┌─ Excerpt provided

Political outsiders were the victors in several statewide, Senate and House races in Missouri’s Aug. 2 primary election.
Most prominently, newcomer Eric Greitens claimed victory in the Republican gubernatorial race, fending off three formidable opponents who were cast as career politicians or political insiders. Although Greitens has been in the public eye, he has never before run for elected office.
Patrick Briden, communications director for the Greitens campaign, said Greitens intends to continue riding his outsider message into the Nov. 8 general election against another career politician, Democrat Chris Koster. Koster has been an elected official in various capacities since 1992.
Greitens won by a 10-percent margin over his closest competitor, businessman John Brunner, who unsuccessfully ran for the U.S. Senate in 2012. Of the 683,523 votes cast in the Republican primary race, Greitens garnered 236,250 (34.5 percent). Brunner earned 169,425 votes (24.7 percent) while current Missouri Lt. Gov. Peter Kinder, who has been in elected office for the last 24 years, received 141,498 (20.7 percent) and former Missouri House Speaker Catherine Hanaway finished last with 136,350 votes (19.9 percent).

└─
┌─ Provided data

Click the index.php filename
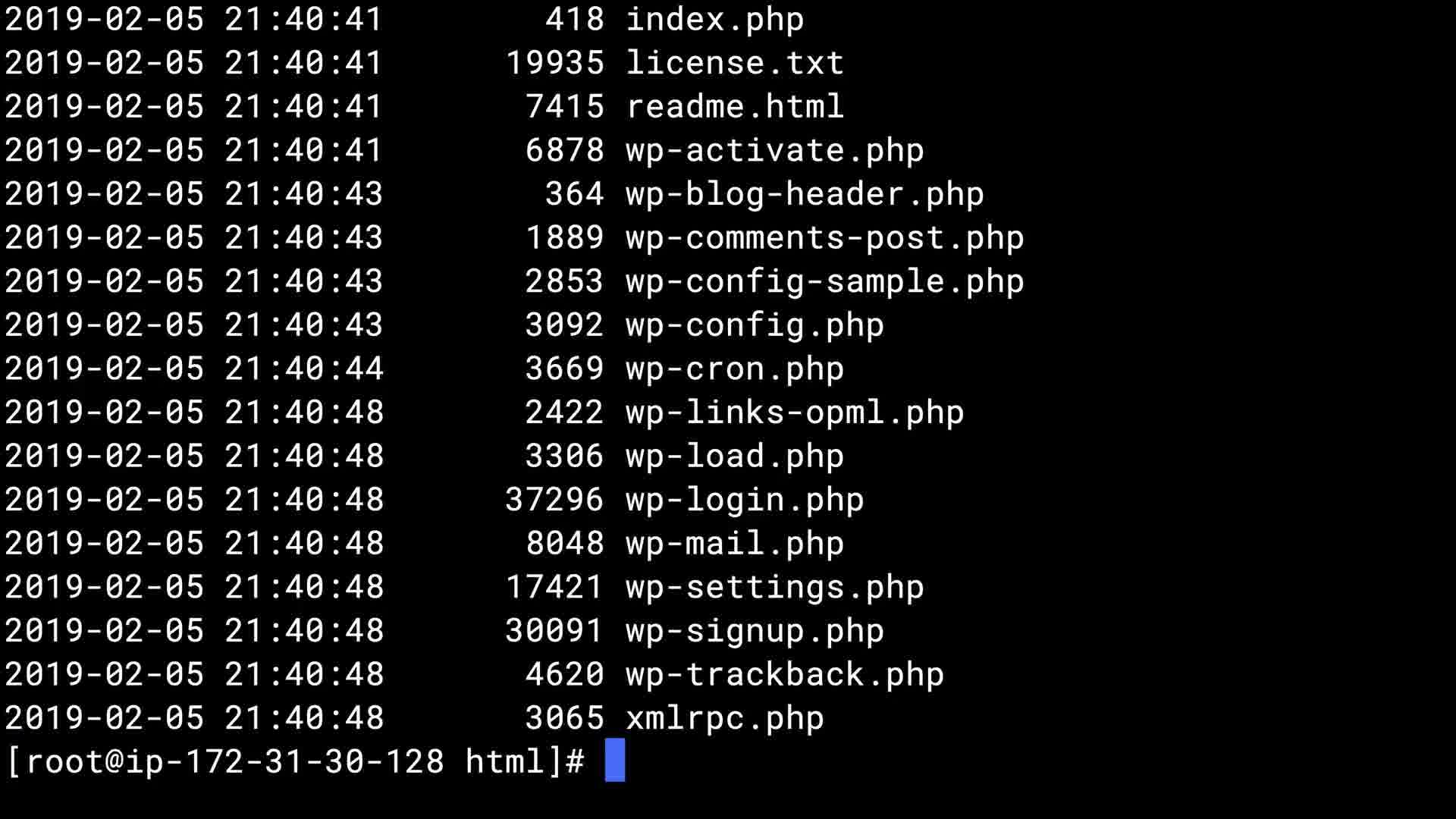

└─
┌─ Provided data

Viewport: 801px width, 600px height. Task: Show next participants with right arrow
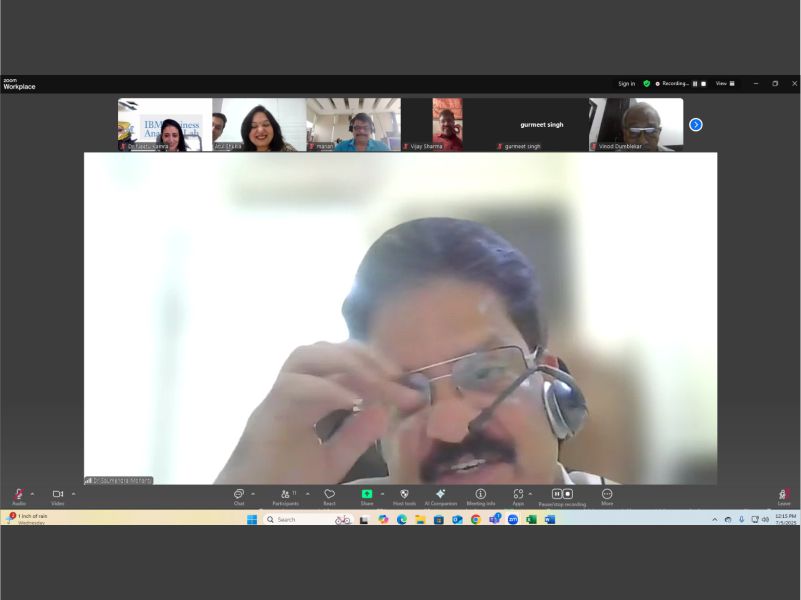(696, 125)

└─

Problems:
(1) Translate this sentence from the article on Missouri's primary election into Spanish: "Political outsiders were the victors in several statewide, Senate and House races in Missouri’s Aug. 2 primary election."
(2) Pick up the article on Missouri's primary election after its last sentence and keep writing.

Responses for each task:
(1) Los candidatos ajenos a la clase política fueron los vencedores en varias contiendas estatales, al Senado y a la Cámara de Representantes en las elecciones primarias del 2 de agosto en Misuri.

(2)
Briden said that all three of Greitens’ GOP opponents have pledged to support him against Koster, the state’s current attorney general. However, on Aug. 4, the Missouri Republican Party cancelled a unity event that was intended to include all GOP winning and losing candidates to show unanimous support for the November slate. The St. Louis Post-Dispatch is reporting that it is because Brunner refused to attend. However, the Missouri GOP said it was postponed to a later date due to scheduling and logistical issues.
The party instead released a statement in which Hanaway and Kinder said they support the slate of statewide nominees, with Hanaway specifically mentioning Greitens. Brunner’s issued this statement:
“The future of our Republic is at a point of crisis. Only those who aspire to leadership, who put character before career, who put integrity before expediency, who put duty to God and country before themselves, is our only hope of saving our country. We must elect men and women who place their trust in God. I support all candidates with those core beliefs.”
Koster also beat out three opponents, but he easily garnered 78.7 percent of the votes (255,466). His closest competitor received just 31,364 votes of the 324,360 votes cast in the Democrat race. Libertarian Cisse Spragins, who ran unopposed, ended up with 3,503 votes.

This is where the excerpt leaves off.